I have been thinking a lot about something I read two summers ago in the book Switch by Chip and Dan Heath. In a chapter titled Find the Bright Spots, they tell the story of Jerry Sternin, who went to Vietnam for Save the Children, and was given six months to develop a solution to the serious problem of malnutrition in children in rural communities. His conversations with experts on the topic focused on the many obstacles–poverty in the villages, ignorance about nutrition, poor sanitation and limited access to clean water. Sternin labeled these facts TBU, “True but Useless”. He acknowledged these obstacles, but knew that if he concentrated his efforts on solving poverty, ignorance and failing infrastructure he certainly would not solve the problem of malnutrition in six months, and maybe never. Instead of trying to develop solutions to highly complex problems, Sternin decided to spend his time identifying children in the villages who were bigger and healthier than others and studying the nutritional practices of their mothers; the Heath brothers call these mothers “bright spot” mothers. Sternin and his team created structures that supported other mothers in replicating the practices of bright spot mothers and, within 6 months, 65 percent of the children in the villages were better nourished. when researchers came to Vietnam later to gather independent data they found kids in Sternin’s villages were still healthier, including those who had been born after he left. Sternin’s team succeeded in creating lasting changes in practices that resulted in positive and important measurable change. In six months!
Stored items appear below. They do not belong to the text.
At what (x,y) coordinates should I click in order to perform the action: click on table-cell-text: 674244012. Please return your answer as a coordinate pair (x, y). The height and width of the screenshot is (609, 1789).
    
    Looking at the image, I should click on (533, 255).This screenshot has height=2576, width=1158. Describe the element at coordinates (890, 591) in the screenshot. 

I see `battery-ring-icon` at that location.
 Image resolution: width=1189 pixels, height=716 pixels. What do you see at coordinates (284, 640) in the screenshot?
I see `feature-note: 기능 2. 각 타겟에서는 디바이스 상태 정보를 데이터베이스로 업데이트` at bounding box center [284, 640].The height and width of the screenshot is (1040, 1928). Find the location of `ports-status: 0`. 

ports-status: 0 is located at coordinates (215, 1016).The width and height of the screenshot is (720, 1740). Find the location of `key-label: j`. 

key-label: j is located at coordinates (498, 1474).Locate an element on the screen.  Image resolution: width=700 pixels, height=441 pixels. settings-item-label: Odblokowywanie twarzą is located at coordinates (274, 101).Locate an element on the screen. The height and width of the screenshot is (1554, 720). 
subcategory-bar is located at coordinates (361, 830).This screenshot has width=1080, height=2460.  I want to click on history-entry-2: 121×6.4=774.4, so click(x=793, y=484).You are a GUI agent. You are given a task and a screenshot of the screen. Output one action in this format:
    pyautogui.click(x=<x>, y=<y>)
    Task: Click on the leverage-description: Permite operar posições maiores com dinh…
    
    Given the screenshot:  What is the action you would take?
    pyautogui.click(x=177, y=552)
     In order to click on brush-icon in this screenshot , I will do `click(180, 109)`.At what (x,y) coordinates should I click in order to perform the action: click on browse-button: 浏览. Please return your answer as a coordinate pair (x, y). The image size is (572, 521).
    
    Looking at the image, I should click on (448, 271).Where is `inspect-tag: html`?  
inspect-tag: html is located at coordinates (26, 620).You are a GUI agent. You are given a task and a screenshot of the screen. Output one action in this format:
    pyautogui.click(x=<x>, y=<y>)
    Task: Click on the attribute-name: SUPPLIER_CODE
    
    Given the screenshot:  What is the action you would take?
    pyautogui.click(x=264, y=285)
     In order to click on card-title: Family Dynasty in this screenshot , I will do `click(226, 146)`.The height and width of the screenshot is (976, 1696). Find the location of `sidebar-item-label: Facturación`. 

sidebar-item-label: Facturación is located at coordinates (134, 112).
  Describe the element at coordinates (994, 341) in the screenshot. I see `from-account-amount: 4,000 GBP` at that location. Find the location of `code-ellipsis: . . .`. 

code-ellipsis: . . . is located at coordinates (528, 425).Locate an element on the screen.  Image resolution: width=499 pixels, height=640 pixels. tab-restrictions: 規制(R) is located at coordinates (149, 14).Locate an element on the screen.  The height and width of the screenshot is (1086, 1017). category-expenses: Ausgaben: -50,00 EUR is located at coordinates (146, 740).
How did Sternin do this? What can we learn from his practices? Here are some lessons I took from his story and, in italics, questions it raised for me about our work:

  • Sternin had an easily observed, compelling and sensitive standard by which mothers could identify success (“That mother’s child is taller and weighs more than my child; as I copy her practices I can see my child putting on weight and growing as well. S/He’s getting healthier!”). Are there better ways to measure the impact of our work using easily observed, compelling and sensitive standards; e.g., are students with disabilities using learning strategies to independently complete their work; can they complete independent work accurately; are they responding more frequently and accurately to higher order questions; are they identifying realistic post-secondary goals and mastering skills related to those goals; are they earning acknowledgements for appropriate behavior more frequently than for inappropriate behavior?
  • Sternin identified solutions that were “locally grown” and that could be done easily with readily available resources. Can the RSE-TASC create more opportunities for sharing successful practices within our region? Can we provide more frequent opportunities to analyze critical elements of success at quality improvement team meetings, New CSE Chair trainings, the Forum for Programs for Students with Developmental Disabilities and PBIS Coaches’ Forums?
  • Instead of telling mothers of malnourished children what to do at trainings, Sternin asked bright spot mothers to share their practices in cooking classes, where they modeled practices that other mothers could practice and discuss with them. Are we doing enough modeling, coaching and peer-to-peer activities to support on-going implementation of practices? 
  • Sternin avoided focusing on complex problems and solutions, the TBU, but instead focused on empowering mothers who felt, “There is a solution for my child, and it’s something I can do!” Are we focusing enough on simple solutions that provide short-term gains and build capacity for longer term success? Do we provide training and support on practices that can be easily implemented in classrooms? Are we building self-efficacy as we train?

In our work with districts and schools in 2013-2014 , we will be focusing more on finding and learning from bright spots. In upcoming issues of the RSE-TASC Reporter the trainers and school improvement specialists of the Lower Hudson Regional Partnership Center will be sharing bright spots from their work with educators in our region and identifying “locally grown” practices and systems that have led to a positive, important, observable improvements for students with disabilities.  Look for Bright Spots as a regular feature of the newsletter. We’d love to hear from you as well!


Heath, C. & Heath, D. (2010) Switch: How to change things when change is hard. NY:  Broadway Books.